● Requirement
Reproduce verbatim the data beginning at the line that contains "Viewport: 1491px width, 812px" and continuing through the line that contains "tap(45, 733)", both lines included. Omit the pictures from your answer.

● Recorded data

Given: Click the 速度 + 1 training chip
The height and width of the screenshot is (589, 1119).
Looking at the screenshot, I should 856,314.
---
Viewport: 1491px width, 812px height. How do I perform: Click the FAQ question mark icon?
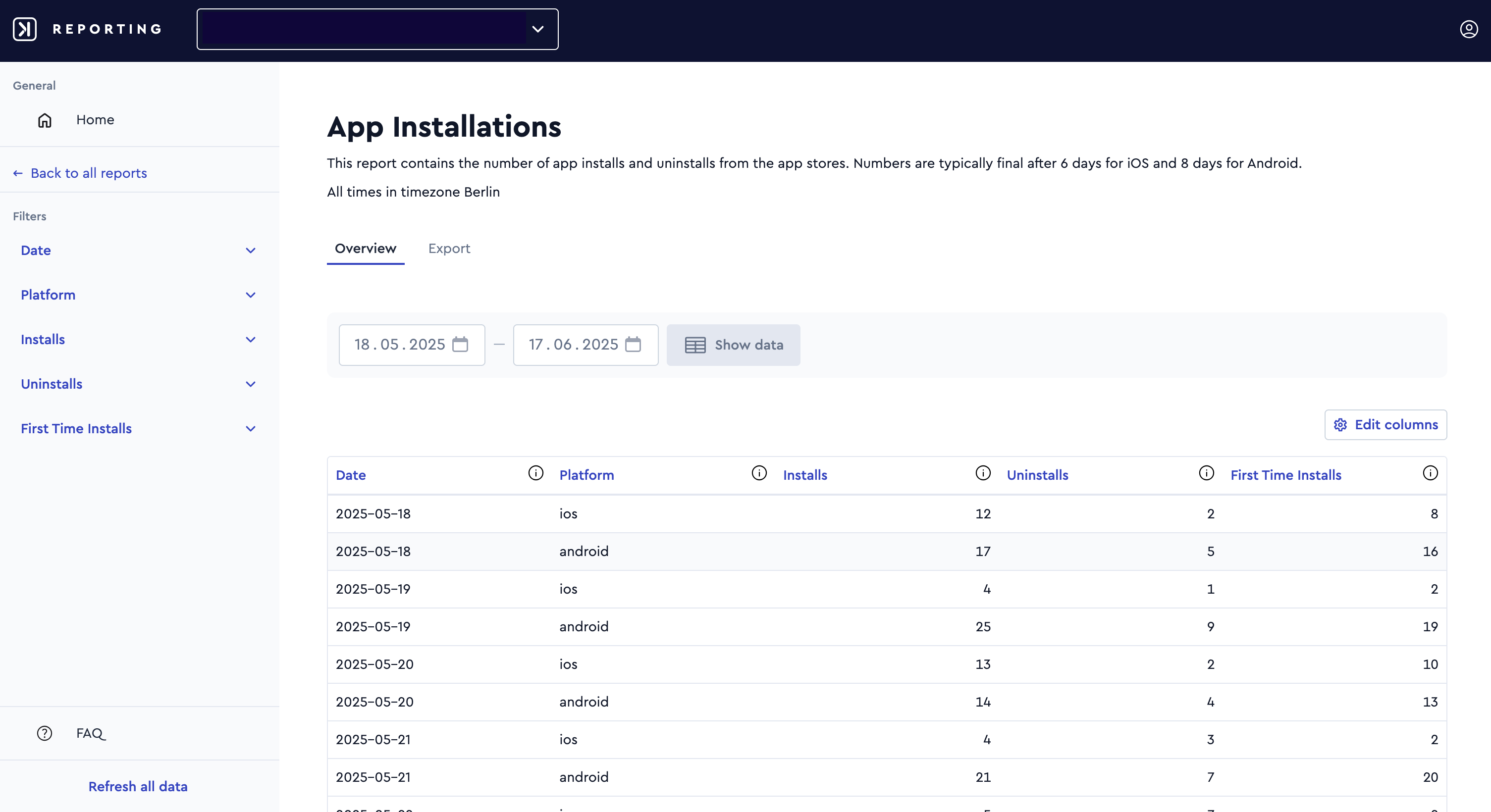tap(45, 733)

● Exercise response
Viewport: 1491px width, 812px height. How do I perform: Click the FAQ question mark icon?
tap(45, 733)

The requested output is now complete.